Treasuries fell for the first time in nine days, snapping their longest rally in almost four years, as optimism Spain is moving closer to meeting budget-deficit targets reduced the refuge appeal of U.S. government debt.

Demand for the safest assets at quarter-end helped support the Treasury’s auction of $29 billion of seven-year notes even with investors less risk-averse. The notes were sold at a yield of 1.055 percent, versus a forecast of 1.064 percent in a Bloomberg News survey of six of the Federal Reserve’s 21 primary dealers that bid on the sale. The issue’s bid-to-cover ratio, which gauges demand by comparing total bids with the amount of securities offered, was 2.61, the lowest in 11 months and below the 2.82 average for the past 10 auctions.

“We’re seeing a bit of a respite here,” said Larry Milstein, managing director in New York of government-debt trading at R.W. Pressprich & Co., a fixed-income broker and dealer for institutional investors. Spain is “taking the necessary measures. It’s a positive step,” he said.

The yield on the current seven-year note rose two basis points, or 0.02 percentage point, to 1.03 percent at 3:04 p.m. in New York trading, according to Bloomberg Bond Trader Prices.

Benchmark 10-year note yields increased three basis points to 1.64 percent. The price of the 1.625 percent security maturing in August 2022 dropped 1/4, or $2.50 per $1,000 face amount, to 99 7/8. Thirty-year bond yields added four basis points to 2.82 percent.

European Crisis

Treasuries gained for an eighth day yesterday, the longest stretch since December 2008, as investors seeking a refuge from Europe’s sovereign-debt crisis bolstered demand for the safest securities. Demonstrators in Spain and Greece protesting budget cuts clashed with police this week.

“It’s just a little bit of unwinding of the fears yesterday,” said Ira Jersey, an interest-rate strategist in New York at the primary dealer Credit Suisse Group AG. “The worry was that there wouldn’t be a bailout for Spain and the unrest would force the government to not make austerity.”

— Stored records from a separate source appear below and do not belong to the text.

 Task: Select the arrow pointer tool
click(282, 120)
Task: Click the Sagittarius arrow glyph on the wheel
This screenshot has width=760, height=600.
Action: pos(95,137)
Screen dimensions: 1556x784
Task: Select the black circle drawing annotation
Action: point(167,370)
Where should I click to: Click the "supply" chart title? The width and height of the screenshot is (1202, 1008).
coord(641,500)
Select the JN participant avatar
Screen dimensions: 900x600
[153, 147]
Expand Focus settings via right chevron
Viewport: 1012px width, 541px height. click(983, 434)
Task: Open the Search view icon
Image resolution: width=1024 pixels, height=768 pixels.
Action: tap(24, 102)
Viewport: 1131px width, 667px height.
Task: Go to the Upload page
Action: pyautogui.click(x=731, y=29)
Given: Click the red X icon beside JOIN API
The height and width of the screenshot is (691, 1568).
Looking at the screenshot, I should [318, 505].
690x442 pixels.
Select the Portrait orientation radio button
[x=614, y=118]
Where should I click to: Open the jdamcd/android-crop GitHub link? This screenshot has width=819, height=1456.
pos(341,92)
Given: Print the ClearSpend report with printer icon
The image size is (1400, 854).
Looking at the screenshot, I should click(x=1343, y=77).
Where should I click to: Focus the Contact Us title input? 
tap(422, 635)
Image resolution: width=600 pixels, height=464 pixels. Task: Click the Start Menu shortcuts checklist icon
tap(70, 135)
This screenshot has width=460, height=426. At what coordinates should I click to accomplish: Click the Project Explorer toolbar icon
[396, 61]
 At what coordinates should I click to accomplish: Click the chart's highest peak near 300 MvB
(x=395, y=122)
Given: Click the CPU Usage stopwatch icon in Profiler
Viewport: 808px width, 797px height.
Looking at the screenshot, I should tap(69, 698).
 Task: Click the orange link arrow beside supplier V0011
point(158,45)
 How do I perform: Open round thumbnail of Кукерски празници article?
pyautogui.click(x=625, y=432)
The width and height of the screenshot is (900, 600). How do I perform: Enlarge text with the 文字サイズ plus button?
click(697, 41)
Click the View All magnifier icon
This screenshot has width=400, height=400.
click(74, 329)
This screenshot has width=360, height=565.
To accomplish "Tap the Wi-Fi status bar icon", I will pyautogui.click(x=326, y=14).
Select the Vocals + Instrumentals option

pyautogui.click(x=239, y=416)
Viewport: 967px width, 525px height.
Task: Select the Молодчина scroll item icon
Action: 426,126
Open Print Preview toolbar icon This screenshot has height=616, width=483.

Treasuries extended their drop after Spanish Prime Minister Mariano Rajoy’s nine-month-old government announced its fifth austerity package in what may be a move to head off tougher conditions demanded as part of a potential European bailout. Rajoy’s Cabinet approved a new tax on lottery winnings and a cut in ministries’ spending to shrink the euro area’s third-biggest budget deficit.